For a distributed training job using a framework like Horovod, PyTorch DistributedDataParallel, or DeepSpeed, the interconnect bandwidth between GPUs is a primary determinant of training throughput. A job requiring four GPUs might be scheduled by default across two different NUMA nodes, or even worse, across two different physical machines. The resulting communication overhead through PCIe or the network fabric can cripple performance, negating the benefits of distributed training.

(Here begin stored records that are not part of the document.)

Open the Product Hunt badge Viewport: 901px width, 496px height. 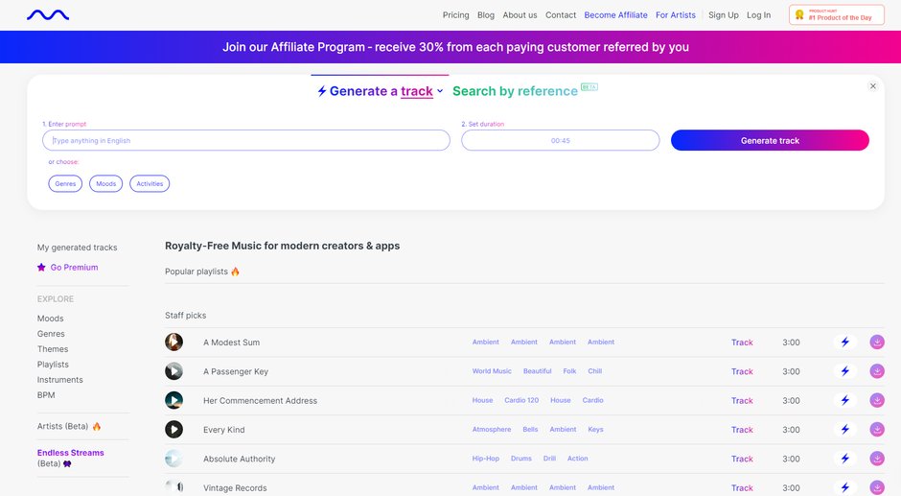pyautogui.click(x=836, y=15)
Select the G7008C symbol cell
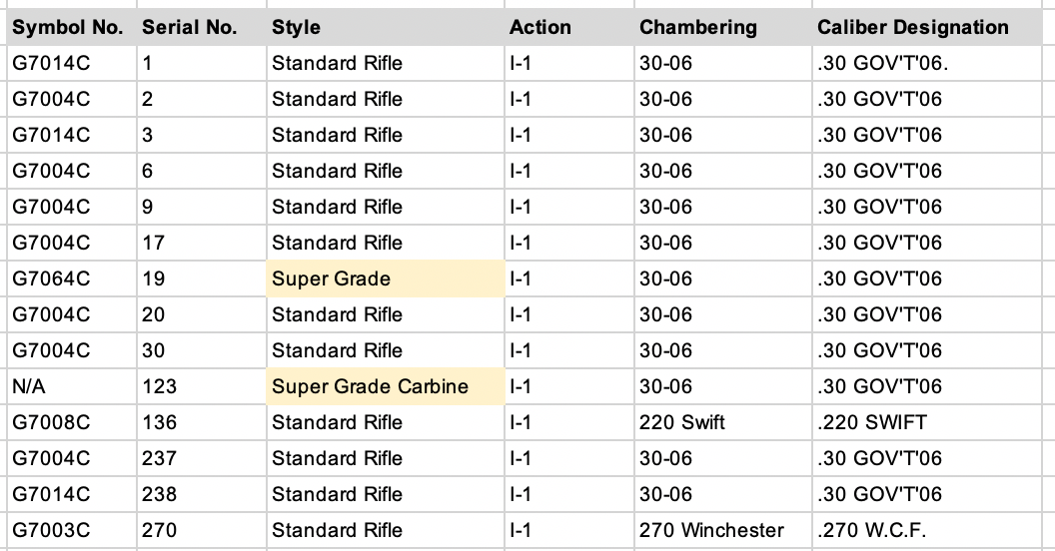 71,422
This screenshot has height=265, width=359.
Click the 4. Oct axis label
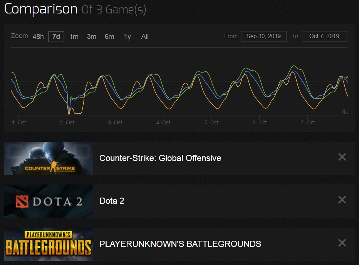pos(163,122)
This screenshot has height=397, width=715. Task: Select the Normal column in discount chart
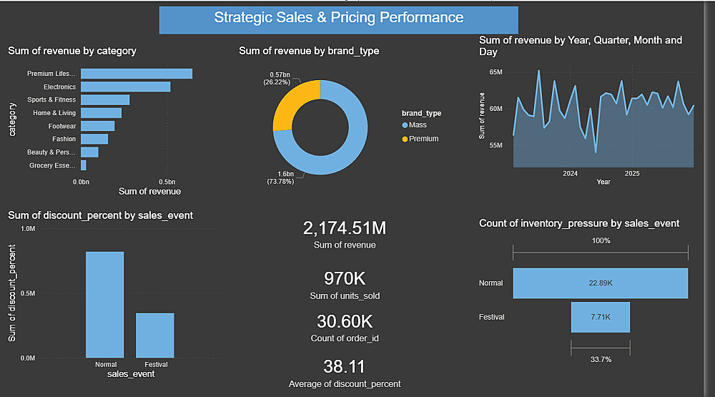point(105,305)
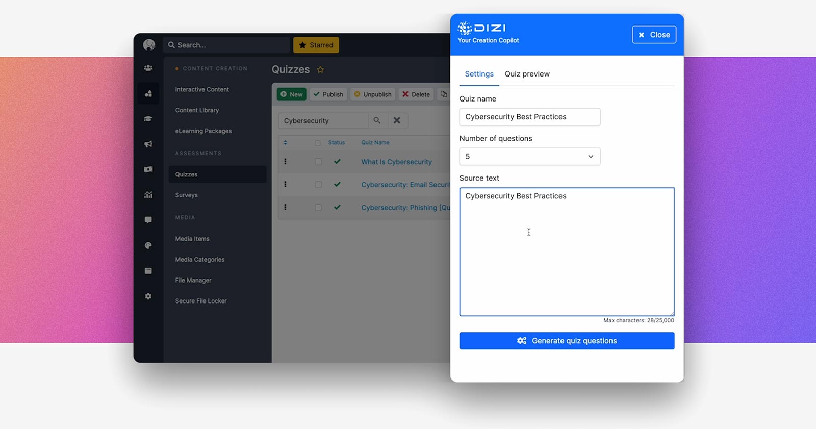Select the Cybersecurity: Phishing row checkbox
Viewport: 816px width, 429px height.
pyautogui.click(x=318, y=208)
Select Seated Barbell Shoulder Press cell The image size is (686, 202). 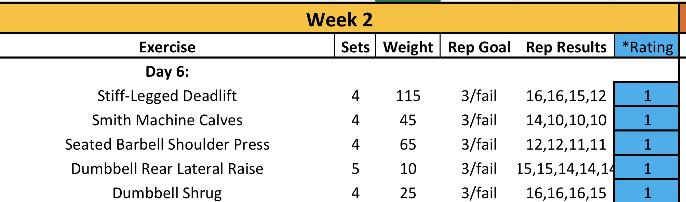167,144
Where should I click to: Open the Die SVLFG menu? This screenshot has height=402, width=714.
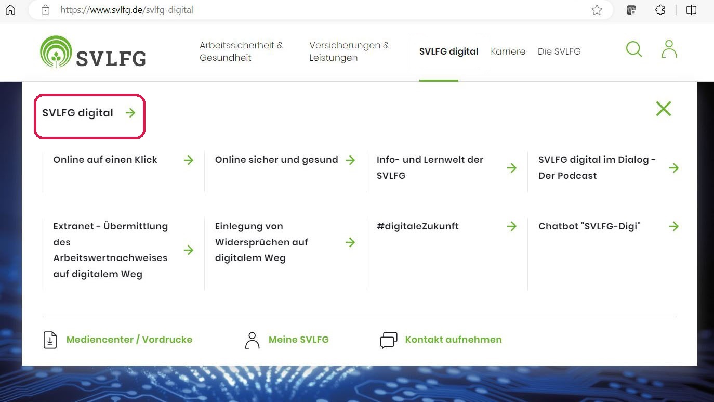(559, 51)
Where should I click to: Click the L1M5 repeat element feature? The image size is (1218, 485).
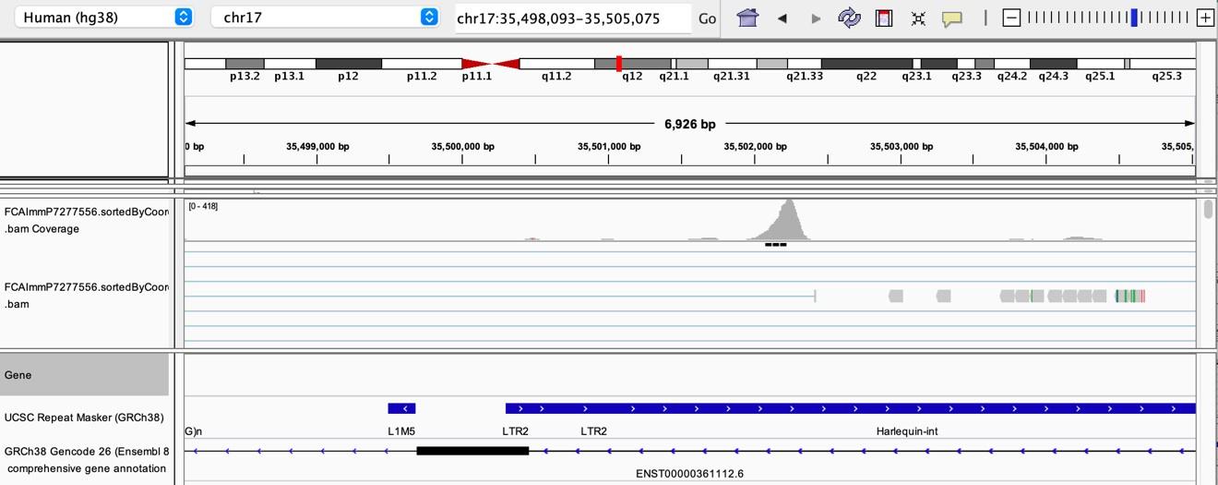coord(401,408)
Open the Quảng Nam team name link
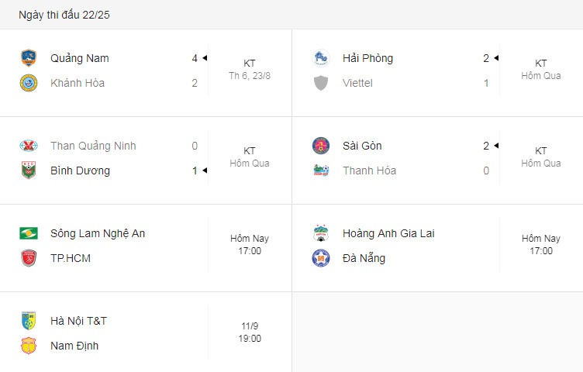Image resolution: width=583 pixels, height=372 pixels. [x=80, y=58]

Consider this common scenario:
A StatefulSet or a custom operator like MPIJob launches a 4-pod training job, with each pod requesting one GPU (nvidia.com/gpu: 1). The default scheduler might place them like this:
* pod-0 -> node-A, GPU-0
* pod-1 -> node-A, GPU-5
* pod-2 -> node-B, GPU-1
* pod-3 -> node-B, GPU-2
If GPU-0 and GPU-5 on node-A are on different sockets, communication between pod-0 and pod-1 is already suboptimal. The communication between pods on node-A and node-B is even worse, bottlenecked by the network. A topology-aware scheduler would understand that the ideal placement is to find a single node with four available GPUs connected by NVLink and place all four pods there.
This is the gap we will fill. We need a scheduler that can read node topology metadata and make intelligent placement decisions based on pod-specific requirements.
Architectural Choices: Extender vs. Framework Plugin
Before diving into code, it's crucial to choose the right architectural pattern for customizing the Kubernetes scheduler. There are two primary methods:
kube-scheduler is configured with a URL to an external HTTP server (the extender). During the scheduling cycle, the scheduler sends a request containing the pod and a list of candidate nodes to the extender. The extender responds with a list of filtered (and optionally, scored) nodes. * Pros: Language-agnostic (can be written in any language that can run an HTTP server), decoupled from the scheduler's lifecycle.
* Cons: High latency due to network hops and serialization/deserialization overhead. Less powerful, as it has limited access to the scheduler's internal state and caching mechanisms. It's generally considered a legacy approach.
* Pros: Extremely high performance as it runs in-process with the scheduler. Full access to the scheduler's internal cache and framework handle, allowing for complex and stateful logic. The de facto standard for serious scheduler customization.
* Cons: Must be written in Go. Tightly coupled with the Kubernetes scheduler's source code and version.
For performance-critical ML workloads, the latency introduced by an extender is unacceptable. We will be building a Scheduler Framework Plugin to ensure our scheduling decisions are as fast and efficient as possible.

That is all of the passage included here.